CHALLENGE:
Extract the listing lines below, reproducing them verbatim: begin at the line containing "Screen dimensions: 1568x563" and continue through the final line of the listing, including both ends.

DATA IN THIS EXERCISE:
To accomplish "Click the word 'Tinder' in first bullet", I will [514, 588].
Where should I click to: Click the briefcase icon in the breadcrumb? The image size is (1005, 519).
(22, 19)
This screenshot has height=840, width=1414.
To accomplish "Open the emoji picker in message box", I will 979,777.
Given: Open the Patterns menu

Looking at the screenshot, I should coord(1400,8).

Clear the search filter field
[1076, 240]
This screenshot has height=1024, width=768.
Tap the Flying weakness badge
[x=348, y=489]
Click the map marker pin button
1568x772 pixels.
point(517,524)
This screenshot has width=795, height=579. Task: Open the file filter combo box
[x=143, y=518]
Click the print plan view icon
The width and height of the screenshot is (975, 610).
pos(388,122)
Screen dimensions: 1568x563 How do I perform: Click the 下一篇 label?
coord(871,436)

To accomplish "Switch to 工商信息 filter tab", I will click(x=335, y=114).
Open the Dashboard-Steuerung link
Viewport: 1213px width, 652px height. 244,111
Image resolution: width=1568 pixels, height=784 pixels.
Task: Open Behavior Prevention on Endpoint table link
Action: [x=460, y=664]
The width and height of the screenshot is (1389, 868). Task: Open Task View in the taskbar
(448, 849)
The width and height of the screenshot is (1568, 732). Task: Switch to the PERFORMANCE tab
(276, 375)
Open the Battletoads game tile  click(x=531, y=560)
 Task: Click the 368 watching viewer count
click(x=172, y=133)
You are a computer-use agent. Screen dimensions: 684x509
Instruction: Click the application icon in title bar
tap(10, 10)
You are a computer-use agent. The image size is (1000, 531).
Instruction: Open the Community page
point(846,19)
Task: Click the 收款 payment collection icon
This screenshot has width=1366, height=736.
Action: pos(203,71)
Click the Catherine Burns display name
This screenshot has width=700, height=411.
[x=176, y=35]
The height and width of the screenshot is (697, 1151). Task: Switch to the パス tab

EXERCISE OUTPUT:
Screen dimensions: 1568x563 How do I perform: Click the 下一篇 label?
coord(871,436)

To accomplish "Switch to 工商信息 filter tab", I will click(x=335, y=114).
Open the Dashboard-Steuerung link
Viewport: 1213px width, 652px height. 244,111
Image resolution: width=1568 pixels, height=784 pixels.
Task: Open Behavior Prevention on Endpoint table link
Action: [x=460, y=664]
The width and height of the screenshot is (1389, 868). Task: Open Task View in the taskbar
(448, 849)
The width and height of the screenshot is (1568, 732). Task: Switch to the PERFORMANCE tab
(276, 375)
Open the Battletoads game tile  click(x=531, y=560)
 Task: Click the 368 watching viewer count
click(x=172, y=133)
You are a computer-use agent. Screen dimensions: 684x509
Instruction: Click the application icon in title bar
tap(10, 10)
You are a computer-use agent. The image size is (1000, 531).
Instruction: Open the Community page
point(846,19)
Task: Click the 收款 payment collection icon
This screenshot has width=1366, height=736.
Action: pos(203,71)
Click the Catherine Burns display name
This screenshot has width=700, height=411.
[x=176, y=35]
The height and width of the screenshot is (697, 1151). Task: Switch to the パス tab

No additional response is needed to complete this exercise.